Yes I agree very much that every child is unique and the same parenting styles don’t work for every child. This is why I won’t say no to “smacking with a rod” but I won’t say yes to it either.

 

This is because I believe not every child requires the rod. There are some children that need to be told things only once, kids who seem to understand your goal and your point and are almost helping you to parent them; if you have such a kid, you are lucky; put away the rod and have a conversation with your very mature child.

 

However most of the time, your kids will push your limits, they will disobey you, they will forget your instructions, they will remember your instructions but will choose to flaunt them… at this time I will say to you – don’t spare the rod – find what works for you and follow through. If you promise to punish a misdemeanour please follow through – keep your word to that child who broke the rule. Let your No be your No and your Yes be your Yes and as a parent the first answer is always No.

There are countless ways you can punish misdemeanour without resorting to the strokes of a cane – you must be an ingenious and firm parent.

 

You have a culture… tell your children about it

Your children might not be Nigerians, but you are and you are lucky because you have a culture to tell your children about, that your children can be proud of, tell them about it. Whatever your first/local language is, speak it to your children; even if they don’t end up speaking it, they will understand it, after all they are the offspring of Nigerians.

 

Be confident in your abilities to raise your child…

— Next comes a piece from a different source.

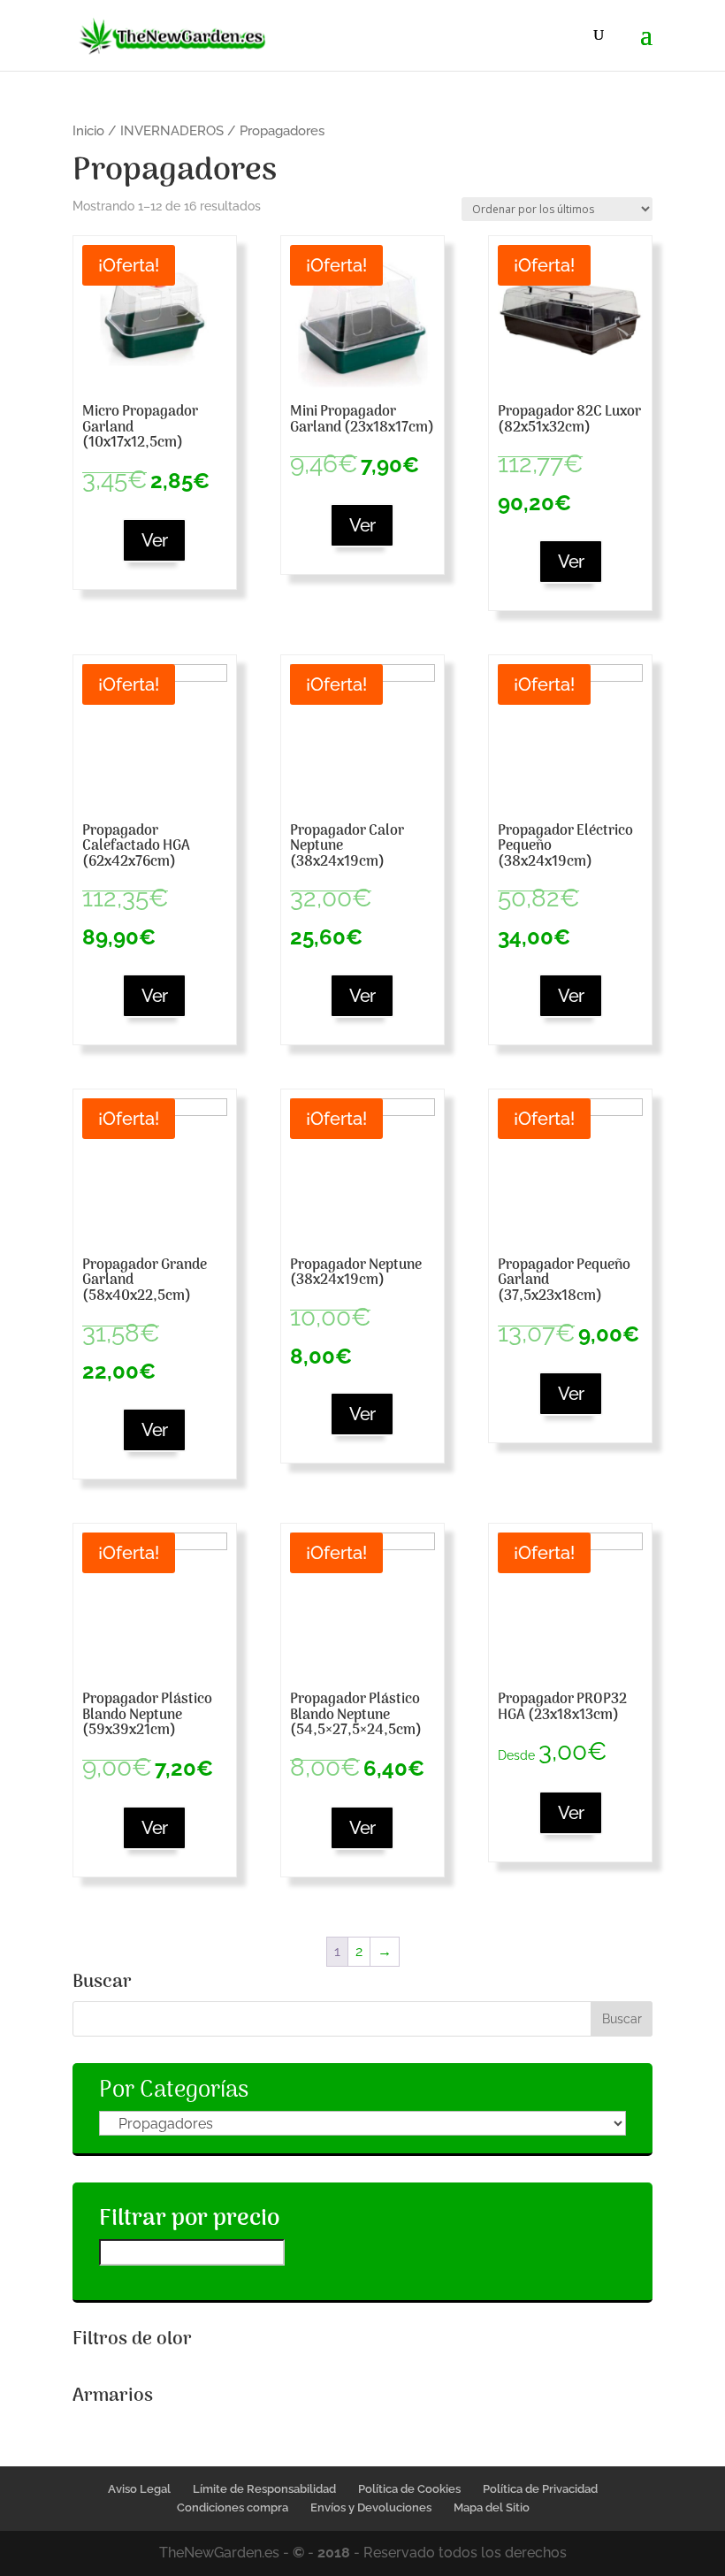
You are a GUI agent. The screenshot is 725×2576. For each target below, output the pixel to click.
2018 (333, 2552)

This is my final word to you, be confident, be assured of your ability to do an exemplary job of raising your child. A lot of people will tell you otherwise, they will attempt to tell you how to raise your child.

 

They will tell you that it’s wrong to encourage your child to make extra effort, they will tell you to let your child grow/study at his/her own pace (even if it’s no pace); let your child talk back (it’s called self expression), buy them every toy they want (even if you can’t afford it), be at your child’s beck and call, diagnose every misbehaviour as a condition instead of recognising it as pure misbehaviour. They will insist on telling you how to raise your child because parents are no longer trusted to do the best job.

 

This is the time for you to remember and sometimes tell them that this child is YOURS; that this child is priceless to you, is your future, your heritage, the continuity of your person and you are therefore  in the best position to do well by this child; that you have turned out well and are able to pass on the ideals that produced you to your child; that this cocoa coloured child of yours bears your name and will bear YOUR name either as a successful adult or a drug junkie – you have more at stake concerning this child than anybody else and you know it well.

 

Well done so far in this thankless job of parenting… you really are the bravest best.